Scratching the Big Itch
by Dirk Dusharme
If you were to judge by the articles seen in Quality Digest, you might get the impression that quality control techniques are strictly for use in industrial or business applications, far removed from the eyes of the average Earthling. But you'd be wrong.
Take a look at the article "Ensuring Quality Service at the Special Olympics World Summer Games" to see how the Chinese are using quality techniques to improve service for this upcoming event, to be held in Shanghai, China, in October 2007.
For those unfamiliar with the Special Olympics, the mission of the organization, started by Eunice Kennedy Shriver in 1968, is to provide year-round sports training and athletic competition in a variety of Olympic-type sports for children and adults with intellectual disabilities. It currently serves more than 2.5 million people in 150 countries. The Shanghai games will involve 7,000 athletes, 40,000 volunteers and 3,500 event officials.
The Chinese approach to addressing the customer service aspects of the games is a very unique example of customer-centric thinking. Working with the Special Olympics organization, the Shanghai hosts identified the special needs and considerations of the athletes and incorporated these criteria into event-tree analyses, FMEAs and other analysis techniques at critical touch points along the service path to identify and prepare for possible service failures. The intended result is not just that all service interactions will meet the needs of all stakeholders; that should be the intended result of any customer service endeavor. No, the fascinating part of their goal is that the service functions in themselves should actually improve society's response to people with disabilities. We're not talking about a goal that just meets the short-term expectations of the customer for a particular product or transaction. This is a goal that says the service should be so revolutionary that it "helps society at large understand the needs of people with intellectual disabilities [and] serve as the basis for improving service." Wow.

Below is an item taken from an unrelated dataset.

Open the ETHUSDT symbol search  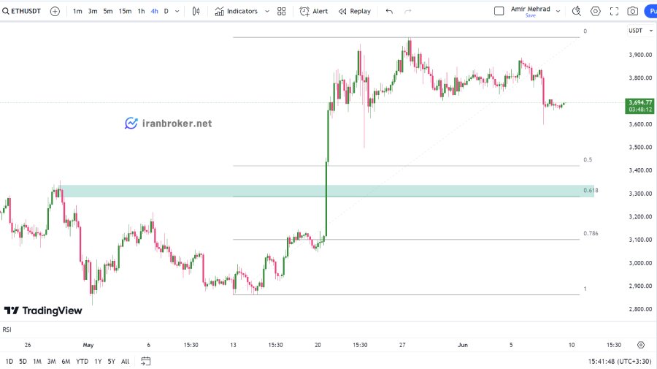coord(22,11)
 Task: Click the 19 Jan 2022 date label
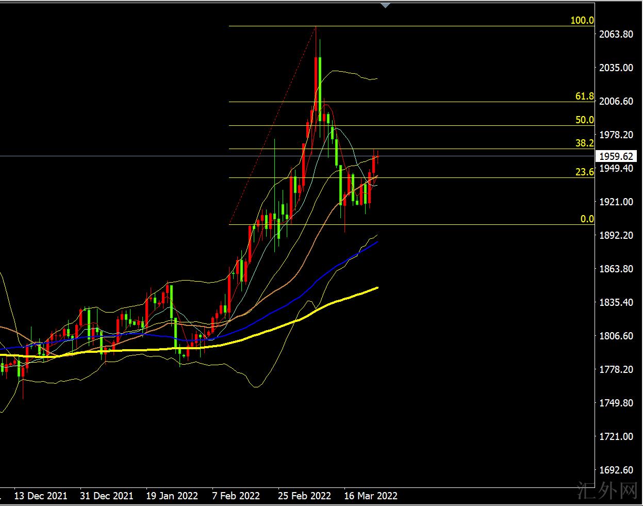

OK, I can already see you cynics poised like jittering Chihuahuas over your keyboards, preparing to pound out e-mails decrying my gushing over this particular Chinese endeavor, pointing out their years of child labor, human-rights abuses and Mao suits.
You might be right. This could just be a public relations ploy to enhance China's image in the global marketplace. I doubt it, but time will tell. Regardless, the idea of maintaining a long view of customer service is very forward thinking. It requires looking beyond the immediate needs of your customers and instead determining what their overarching Needs are; what is their Big Itch, and how do you scratch it?
Several years ago I was photographing a "travel camp" of developmentally disabled children and adults between the ages of 14 and 65 led by a close friend of mine, Andy Claydon. Certainly a key service goal of these two-week camping trips is to ensure the health and safety of the campers and to make sure that they have a blast. But Andy had more in mind. His long-term service goal was to make sure that every camper (and every bystander) came away knowing that there was no reason a developmentally disabled person couldn't set up a tent, cook a meal over a camp fire, hike a mountain, kayak or rappel off a cliff. Seeing a dozen exhausted campers return after a day of adventure and challenge, collapse into a heap outside their tents and then talk excitedly long into the night about what they'd accomplished… that's service with reach.